Visiting a village of Yao ethnic group and three villages of Lanten ethnic group
The Yao ethnic group is also known by the name of Lanten ethnic group. This is an ethnic subgroup whose homeland is China. The first migration waves date back to 1300. They are known for the beauty and elegance of the women who wore austere indigo robes; moreover, since puberty, women have the habit of shaving their eyebrows.
This ethnic group is closely related to the Hmong one.
Visiting a village of Black Tai ethnic group and two villages of Thai Lu ethnic group
The Thai ethnic group is divided into various groups (including the Black Thai and Thai Lu); they distinguished themselves by the colour of the traditional dresses. They settle in sedentary agglomerations, placed at the foot of the hills, near wooded areas with water and hunting reserves. They still follow ancient animist beliefs together with the Theravada Buddhism.
Visiting two villages of Akha ethnic group (of tibetan-burmese origin)
The Akha ethnic group is a small ethnic group of Tibetan – Burmese origin, located on the hills in the area of Muang Sing. They are simple, merry and social people. They wear clothes made of handmade cotton dyed indigo. Men wear large trousers, a jacket and a flat turban. Women wear a typical cap embellished with coins, silver discs, pendants and beads. They wear skirts long to the knee and a sort of white spats on their calves.
Visiting three villages of Alak ethnic group (same austro-asiatic ethnic group of Mon-Kemer)
The Alak ethnic group belongs to smaller ones of the same ethnicity of Austro – Asiatic Mon-Khmer.
Little is known of their origins and they are supposed to come from the central Vietnamese area.
They live in villages usually formed by a minimum of 10 to a maximum of 60 families. They dedicate to agriculture and their main crop is rice. Not only they eat agricultural products but mainly eat fish and mushrooms. They practice animism and, in most of the villages, there are shamans who take care of the sick, make propitiatory ceremonies and predict the future.
Visiting a village of Katu ethnic group
The Katu ethnic group lives mainly in the Bolaven table-land; in their villages, the houses are made of straw and palm leaves and have a circular shape. Women are loosing the habit of having a facial tattoo.
This ethnic group is known for honoring the spirits by sacrificing water buffalos.
Visiting three villages of Khamu ethnic group
The Khamu ethnic group is the most numerous group of the ethno-linguistic family of Austro- Asiatic Mon-Khmer.
They practice rice farming, hunting, gathering of wild fruits and tubers. The social structure is based on the family unit. They worship the ancestors from which they draw a great spiritual strength.

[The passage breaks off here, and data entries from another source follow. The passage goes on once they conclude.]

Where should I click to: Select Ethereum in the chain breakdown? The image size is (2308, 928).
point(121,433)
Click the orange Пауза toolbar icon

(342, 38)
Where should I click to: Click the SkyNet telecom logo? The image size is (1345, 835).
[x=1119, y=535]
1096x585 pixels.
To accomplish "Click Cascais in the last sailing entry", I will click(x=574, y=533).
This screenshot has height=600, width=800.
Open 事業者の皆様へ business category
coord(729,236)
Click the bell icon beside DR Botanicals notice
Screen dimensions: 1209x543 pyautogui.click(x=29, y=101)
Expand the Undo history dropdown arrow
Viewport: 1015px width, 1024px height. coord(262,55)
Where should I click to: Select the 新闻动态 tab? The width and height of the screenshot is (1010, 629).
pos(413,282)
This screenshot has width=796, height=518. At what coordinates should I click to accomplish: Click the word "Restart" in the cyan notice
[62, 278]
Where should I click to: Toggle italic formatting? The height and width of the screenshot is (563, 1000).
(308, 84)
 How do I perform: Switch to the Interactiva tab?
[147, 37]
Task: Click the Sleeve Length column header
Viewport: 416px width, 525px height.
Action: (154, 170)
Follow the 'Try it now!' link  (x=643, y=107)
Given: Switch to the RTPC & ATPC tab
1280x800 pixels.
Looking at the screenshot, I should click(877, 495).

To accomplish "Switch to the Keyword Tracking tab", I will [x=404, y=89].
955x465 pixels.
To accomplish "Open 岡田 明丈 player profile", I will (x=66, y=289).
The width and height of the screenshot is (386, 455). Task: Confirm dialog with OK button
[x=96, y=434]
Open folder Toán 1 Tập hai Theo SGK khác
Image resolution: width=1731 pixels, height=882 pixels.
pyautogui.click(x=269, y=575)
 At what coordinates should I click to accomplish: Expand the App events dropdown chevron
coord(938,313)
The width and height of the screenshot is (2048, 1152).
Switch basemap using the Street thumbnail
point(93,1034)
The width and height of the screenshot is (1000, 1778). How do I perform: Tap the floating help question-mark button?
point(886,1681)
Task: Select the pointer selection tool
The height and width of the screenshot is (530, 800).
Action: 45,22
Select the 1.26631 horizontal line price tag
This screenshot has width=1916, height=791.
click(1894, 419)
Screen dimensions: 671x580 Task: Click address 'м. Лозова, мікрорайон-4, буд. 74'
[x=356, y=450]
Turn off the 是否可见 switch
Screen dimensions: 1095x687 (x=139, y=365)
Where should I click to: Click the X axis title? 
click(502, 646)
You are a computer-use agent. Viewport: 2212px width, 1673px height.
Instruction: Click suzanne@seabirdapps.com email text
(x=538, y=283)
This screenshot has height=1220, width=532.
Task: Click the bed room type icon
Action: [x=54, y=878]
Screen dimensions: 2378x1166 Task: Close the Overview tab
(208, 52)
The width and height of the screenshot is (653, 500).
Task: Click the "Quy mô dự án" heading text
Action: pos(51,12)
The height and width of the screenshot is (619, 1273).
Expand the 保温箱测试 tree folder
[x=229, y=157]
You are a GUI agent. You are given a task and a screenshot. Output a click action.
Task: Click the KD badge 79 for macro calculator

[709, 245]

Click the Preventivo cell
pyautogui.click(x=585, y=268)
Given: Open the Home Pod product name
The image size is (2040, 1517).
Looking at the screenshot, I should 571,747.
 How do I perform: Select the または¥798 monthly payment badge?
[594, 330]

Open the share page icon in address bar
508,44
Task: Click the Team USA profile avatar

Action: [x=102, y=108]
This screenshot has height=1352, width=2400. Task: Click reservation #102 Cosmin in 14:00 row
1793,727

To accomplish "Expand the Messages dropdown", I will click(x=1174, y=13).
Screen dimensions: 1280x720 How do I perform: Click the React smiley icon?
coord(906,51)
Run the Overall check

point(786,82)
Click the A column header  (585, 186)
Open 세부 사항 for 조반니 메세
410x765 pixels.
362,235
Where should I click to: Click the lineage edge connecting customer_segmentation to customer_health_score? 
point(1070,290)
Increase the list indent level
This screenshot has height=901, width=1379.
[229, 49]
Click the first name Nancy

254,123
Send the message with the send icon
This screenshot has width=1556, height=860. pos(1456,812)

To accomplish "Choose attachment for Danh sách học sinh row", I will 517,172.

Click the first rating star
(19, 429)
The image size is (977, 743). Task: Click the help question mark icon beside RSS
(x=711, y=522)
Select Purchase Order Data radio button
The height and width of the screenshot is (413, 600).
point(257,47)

Visiting two villages of Khmu ethnic group (of Mon Khmer origin)
The Khmu ethnic group finds its origin is Mon Khmer. To give an idea of the mixing between the various ethnic groups I list other names which define them: kho mu, kmhmu, khomu, khamu, mun xen, xa cau, cau kha, cam mu, mu kho. Therefore they come from the Khamu group described in the previous gallery.
Visiting a village of Kanu Akha ethnic group
Visiting a village (Ban Namleu) of Landlam ethnic group
I could not even identify the Landlam group; this name was given to me to identify the people of the village of Ban Namleu which I visited just before entering the town of Luang Namtha.
I can only make one comment: considering the costumes worn, this is certainly an ethnic group linked to the Hmong group.
Visiting two villages of Mong ethnic group
Even about this ethnic group, named Mong, I could not find any reference. I believe they belong to the Hmong group to which I invite you to refer.
Visiting a village of Phonsaad ethnic group
The last ethnic group is named Phonsaad; nothing could be found about them. I can only say that the visited village is located in the southern Laos, near the area of the four thousand islands. It was a very poor village, almost deserted, and the access stairs were detached to prevent the entrance to animals.